Various European and international industry personalities supported Saltık’s course at the TREDER meeting, with BPW’s European Sales Director, Dietmar Böser, saying the company still regarded Turkey as “one of the most important countries” due to its well-trained workforce, strong export focus, geographic location and young demographic. “We have long-term strategies in place, it’s not short-term successes we’re looking for.”
Incidentally, the international press is equally supportive of Turkey on a political level. “The outside world should not give up on Turkey, but be patient,” The Economist wrote in May – partly out of self-interest, knowing that as a NATO member and regional power, Turkey is too important to cut adrift.
“[Turkey] will play a vital part in any peace in Syria.
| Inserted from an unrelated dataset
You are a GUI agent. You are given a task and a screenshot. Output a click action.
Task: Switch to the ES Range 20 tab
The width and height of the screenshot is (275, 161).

Driving it into Russia’s arms makes no sense. Turkey has also been a conduit for refugees into the EU as well as vital in controlling their inflow. The refugee situation is in flux: the EU will need to keep talking to Turkey about how to cope with the resulting instability.”
Experts agree that engagement is also in Turkey’s best interest, noting that the EU still is Turkey’s biggest trading partner. Although Turkey is not likely to join the Union directly following the referendum, tensions between Ankara and the EU, they argue, will ultimately subside. On the trailer front, that development is seemingly already in motion.